Travail demandé> Recopiez fidèlement le passage du texte à lire qui va de « - en conséquence, de » jusqu'à « décision à intervenir. ».

Texte à lire>
Vu l'appel formé par la société EURL EUROCHAUFF le 27 décembre 2022,

Vu l'appel incident formé par Monsieur [X] [B] le 22 juin 2023,

Vu l'article 455 du code de procédure civile,

Vu les conclusions de la société EURL EUROCHAUFF déposées sur le RPVA le 22 septembre 2023, et celles de Monsieur [X] [B] déposées sur le RPVA le 22 juin 2023,

Vu l'ordonnance de clôture rendue le 22 novembre 2023,

La société EURL EUROCHAUFF demande :

- de recevoir l'appel et le dire bien fondé, et y faire droit,

- d'infirmer l'entier jugement rendu le 28 novembre 2022 par le conseil de prud'hommes de Saint-Dié-des-Vosges, sauf en ce qu'il a :

- débouté Monsieur [X] [B] [X] du surplus de ses demandes,

Statuant à nouveau :

- de constater que les agissements de Monsieur [X] [B] sont constitutifs d'une faute grave,

- de constater qu'aucune somme ni commission n'est due à Monsieur [X] [B],

- de constater que le certificat de travail délivré à Monsieur [X] [B] est complet,

- de constater que Monsieur [X] [B] n'a, à aucun moment, fait état d'un travail dissimulé,

- en conséquence, de débouter Monsieur [X] [B] de l'intégralité de ses demandes,

- de condamner Monsieur [X] [B] au paiement de la somme de 3 500,00 euros au titre de l'article 700 du code de procédure civile, outre les dépens concernant la première instance,

- de condamner Monsieur [X] [B] au paiement de la somme de 4 000,00 euros au titre de l'article 700 du code de procédure civile à hauteur d'appel, outre les dépens concernant la présente instance,

- de prononcer l'exécution provisoire de la décision à intervenir.

Contenu du matériel>
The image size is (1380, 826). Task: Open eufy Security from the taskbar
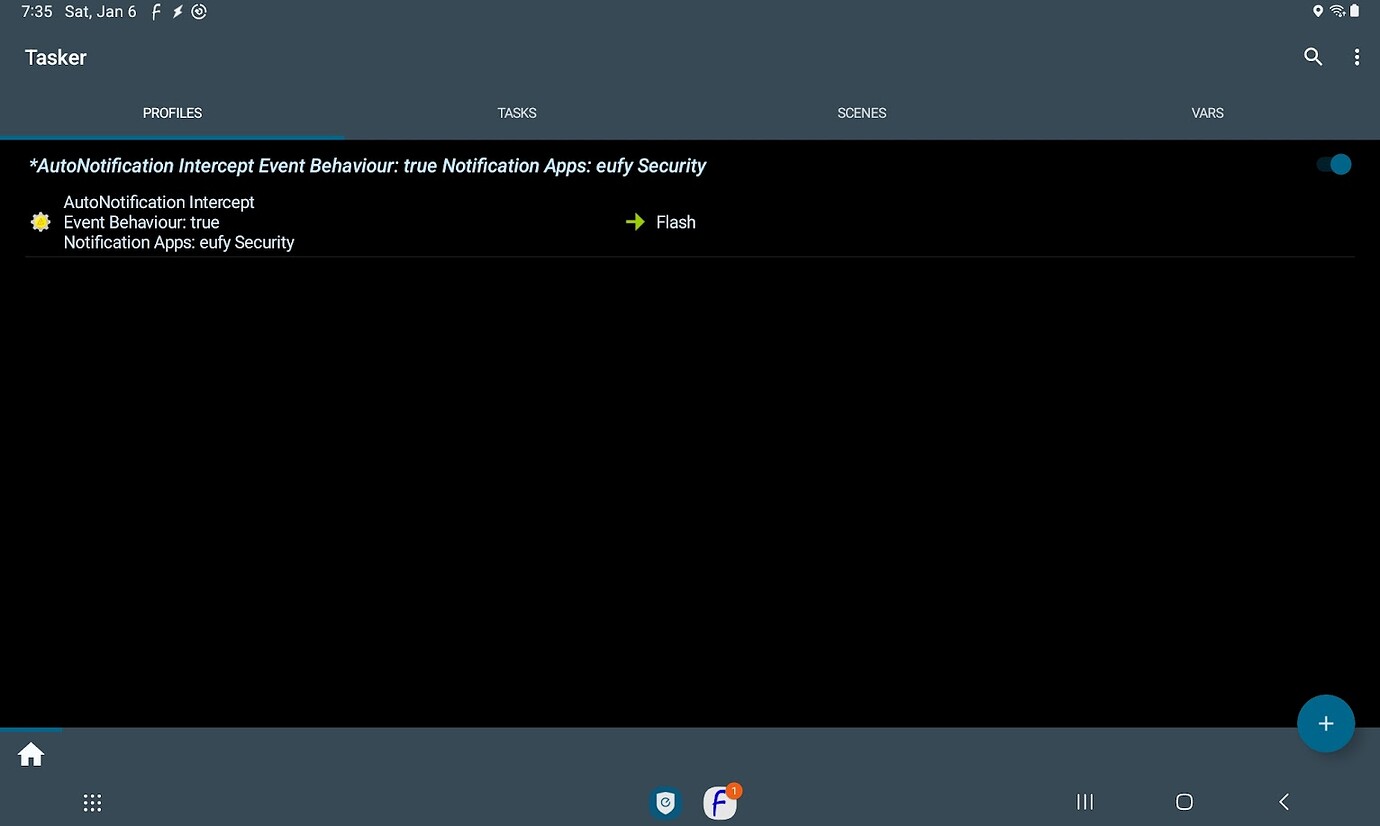pos(665,802)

Corrigé>
- en conséquence, de débouter Monsieur [X] [B] de l'intégralité de ses demandes,

- de condamner Monsieur [X] [B] au paiement de la somme de 3 500,00 euros au titre de l'article 700 du code de procédure civile, outre les dépens concernant la première instance,

- de condamner Monsieur [X] [B] au paiement de la somme de 4 000,00 euros au titre de l'article 700 du code de procédure civile à hauteur d'appel, outre les dépens concernant la présente instance,

- de prononcer l'exécution provisoire de la décision à intervenir.